** Metin parçası **
Cumartesi, 05 Eylül 2009 05:09

MÜSLÜMAN'IN YEMEK-İÇMEK KÜLTÜRÜ

Yeryüzündeki iki milyara yakın Müslüman’ın, mensup oldukları devlete, bulundukları coğrafyaya, yerleşmiş örf ve âdetlerine göre değişebilen yemek-içmek kültürlerinin yanında, Müslüman sıfatlarının gereği müşterek bir yemek-içmek kültürleri de olmalıdır.

-----------------------------------------------------------------------------------------------------------------

 

 

MÜSLÜMAN’IN YEMEK-İÇMEK KÜLTÜRÜ

 

                                                                                                   Prof.Dr.Mustafa NUTKU

 

            Yeryüzündeki iki milyara yakın Müslüman’ın, mensup oldukları devlete, bulundukları coğrafyaya, yerleşmiş örf ve âdetlerine göre değişebilen yemek-içmek kültürlerinin yanında, Müslüman sıfatlarının gereği müşterek bir yemek-içmek kültürleri de olmalıdır.

            Allah (c.c.) istese insanları, melekler gibi yiyip içmek ihtiyacında olmayacak şekilde de yaratabilirdi; fakat meleklerin derecesi sabittir; insan nev’i gibi akılları ve iradeleriyle Allah’a kulluk imtihanına tabi değildirler. Allah, meleklere yemek-içmek ihtiyacını vermediğinden, o ihtiyaçlarını nasıl karşılayacaklarına göre onları imtihan da etmemektedir. İnsanlara ise, yemek-içmek ihtiyacını vermiş ve o ihtiyaçlarını nasıl karşılayacaklarına göre de onları imtihan etmektedir.

** Kayıtlar **
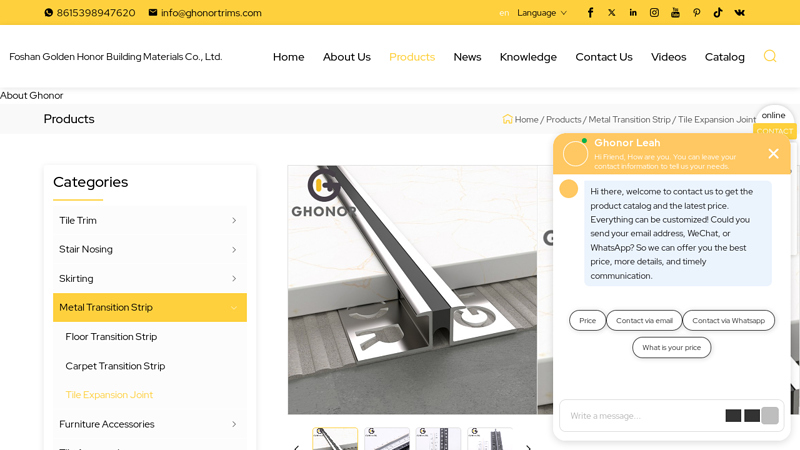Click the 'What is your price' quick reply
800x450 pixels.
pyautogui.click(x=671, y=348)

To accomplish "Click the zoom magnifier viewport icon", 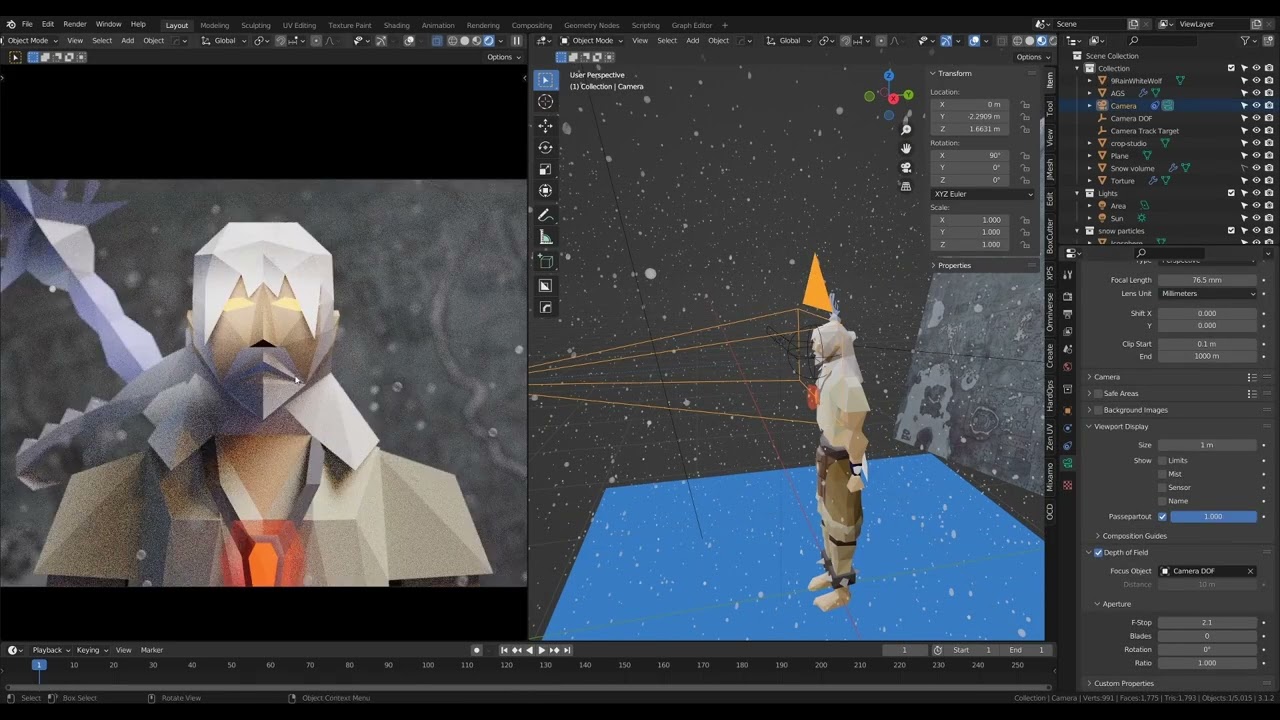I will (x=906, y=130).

==

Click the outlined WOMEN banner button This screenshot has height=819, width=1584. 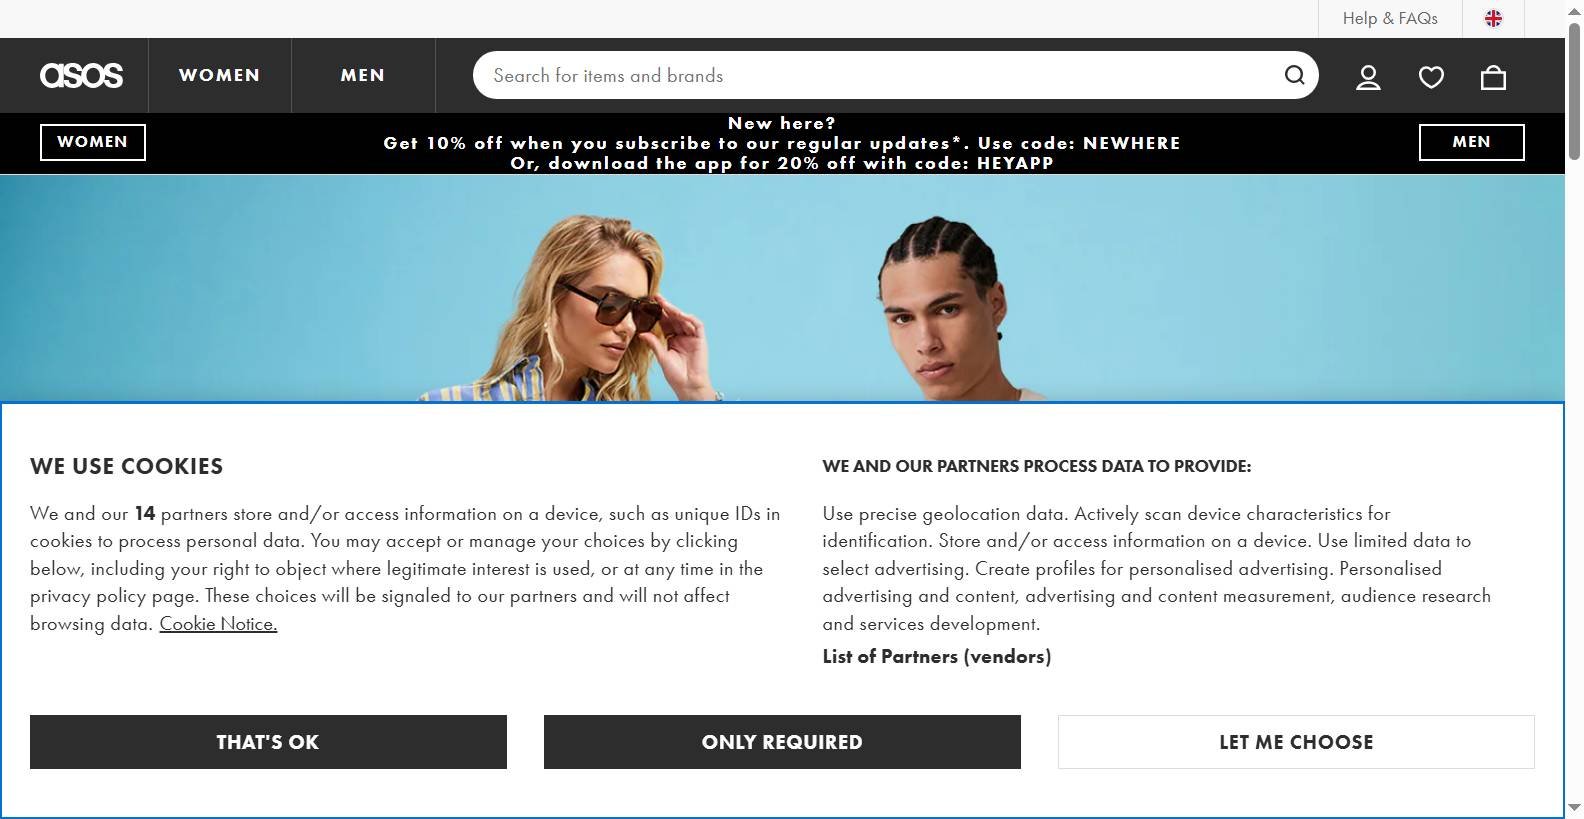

** Görev **
Müslüman'ın yemek-içmek kültürünü ele alan metin parçasını, son cümlesinden sonra devam ettirerek yazınız.

** Beklenen cevap **
            İnsan nev’inin ilk imtihanı, Cennet’ten dünyaya gönderilmeden önce, yediği ile başlamıştır ve kıyamete kadar yiyip içtikleri konusunda da imtihanı devam edecektir.

            Allah (c.c.) Kur’an-ı Kerîm’de (mealen): “Ey insanlar! Yeryüzündeki bütün nimetlerimden helâl olmak ve temiz olmak şartıyla yiyin, fakat Şeytan’ın adımlarına uymayın; çünkü o size apaçık bir düşmandır.” (Bakara, 2;168), “Allah’ın size rızık olarak verdiği nimetlerden helâl ve hoş olarak yiyin, hem de kendisine iman ettiğiniz Allah’tan korkun!” (Maide, 5; 88), “Artık elde ettiğiniz ganimetten helâl ve hoş olarak yiyin ve Allah’tan sakının! Şüphesiz ki, Allah çok bağışlayıcı ve çok merhametlidir!” (Enfâl, 8;69), “Onun için siz, Allah’ın size verdiği rızıklardan helâl ve hoş olarak yiyin. Gerçekten Allah’a kulluk etmek istiyorsanız Allah’ın verdiği nimetlerine şükredin!” (Nahl, 16;114) ayetleri ile ve Peygamberimiz (s.a.v.) çok sayıdaki Hadis-i Şerifleriyle, bize helâl gıda ile beslenmeyi emretmektedir.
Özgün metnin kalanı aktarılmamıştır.